Quelques infos de nos amis d'Oléron

Publié le par APPRP

La lettre de l’A.P.P.S.D.

JANVIER-FEVRIER 2011

Chers amis plaisanciers,

La grande marée de février est derrière nous, les coefficients baissent, aucune comparaison avec les évènements de l’année dernière largement évoqués par la presse à l’occasion de ce triste anniversaire. Tout de même, avant les grands coefficients, une vague scélérate est venue causer quelques dégradations dans le port de Royan.

Quelques nouvelles du pays : le 5 février, au large de La Cotinière, tremblement de terre, magnitude 3,9, heureusement aucun dégât.

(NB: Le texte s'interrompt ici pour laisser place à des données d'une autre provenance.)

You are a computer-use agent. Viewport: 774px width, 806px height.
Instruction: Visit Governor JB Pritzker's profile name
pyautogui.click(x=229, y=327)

Il y avait de l’eau dans le gaz du Saint-Vincent (liaison Boyardville-La Rochelle) qui a cessé son activité depuis le 4 janvier après qu’à l’automne dernier, le bateau n’ait pas entretenu avec sa ligne la fidélité que ses promesses annonçaient à grands renforts de communication à ses débuts l’été dernier. Aux dernières nouvelles, les navettes devraient reprendre du service le 4 mars prochain, grâce à un partenariat avec les croisières Inter-îles.

Le bulletin d’information et de liaison de la S.N.S.M. la Cotinière nous donne des informations intéressantes concernant leur activité de sauvetage pour la période de septembre 2009 à octobre 2010: nombre de navires de pêche assistés : 12, alors qu’il n’y a eu qu’une seule assistance pour la plaisance. A noter que le bilan général depuis juillet 1990 indiquait respectivement 215 pour la pêche et 120 pour la plaisance. Bravo aux plaisanciers pour leurs progrès.

L’évènement marquant concernant la plaisance a été la réunion d’information du 16 février à la Citadelle du Château. Dans une salle prête à accueillir 200 personnes, il n’a pas été possible d’accueillir les quelque 600 à 700 participants, venus exprimer leur colère contre les restrictions de pêche qui à l’origine, concernent surtout la réserve de Moëze au Sud de Boyardville. La crainte des plaisanciers est qu’avec le P.N.M. d’autres zones soient définies et qu’il y ait, par la suite, différence de traitement entre professionnels qui possèdent un droit d’antériorité pour la pêche, les autres îliens ayant la même antériorité  et les plaisanciers déplorant ne pas être assez représentés dans la future entité devant gérer le P.N.M. François Colas, chef de Mission pour le P.N.M. et Didier Quentin notre député ont été largement chahutés, ce dernier ayant dû téléphoner au Préfet très tard dans la soirée pour lui faire entendre le brouhaha d’une salle en pleine ébullition !    

Le 18 février, réunion du Conseil d’administration de l’UNAN-CM à Royan, en présence des mêmes intervenants. Excellente réunion, avec à l’ordre du jour : bilan des actions 2010, Charte pêche de loisir, un siège pour l’UNAN-CM au comité de pilotage du  CREEA et suivi de la mise en place du projet de récifs artificiels, C.N.L. (Comité nautique local), permis côtier et passage de 6 à 12 milles et enfin, intervention de François Colas.

Mardi 22 février, réunion du CREEA à Marennes. Cedric Hennache a donné les résultats de l’enquête réalisée cet été auprès des acteurs marins sur l’implantation de récifs artificiels sur nos côtes. Bravo à nos plaisanciers, nombreux à avoir répondu à cette enquête. Les pêcheurs professionnels ont été plus frileux, il a souvent fallu aller les chercher sur les pontons pour leur demander leur avis, certains d’entre eux estiment qu’il y a déjà assez de récifs naturels et d’épaves pour ne pas en rajouter d’autres pouvant gêner leur action de pêche.

Il conviendra d’être très vigilant concernant la gestion du P.N.M. N’oublions pas que la bonne gestion de la mer nous concerne tous, professionnels de toutes branches, plaisanciers, vacanciers… Nous avons le bonheur d’avoir trouvé en Oléron un petit paradis, à nous de le laisser intact à notre descendance.

Pourquoi voit-on proliférer les pavillons belges dans notre port ? Parce que, en navigant sous pavillon français et en suivant strictement  le règlement actuel, il n’est pas possible de faire le tour de l’ile de Ré ou d’aller directement de St. Denis jusqu’à La Rochelle sans être armé comme pour traverser l’Atlantique et le permis côtier ne suffisant pas pour les bateaux à moteur. C’est la raison pour laquelle les 18 associations de l’UNAN-CM militent afin que les 6 milles d’un abri soit portés  aux 10, voire aux 12 milles pour la navigation côtière.

Avec l’arrivée du mois de mars, nous espérons avoir meilleur temps et vous voir nombreux rejoindre notre île. Amicalement à tous.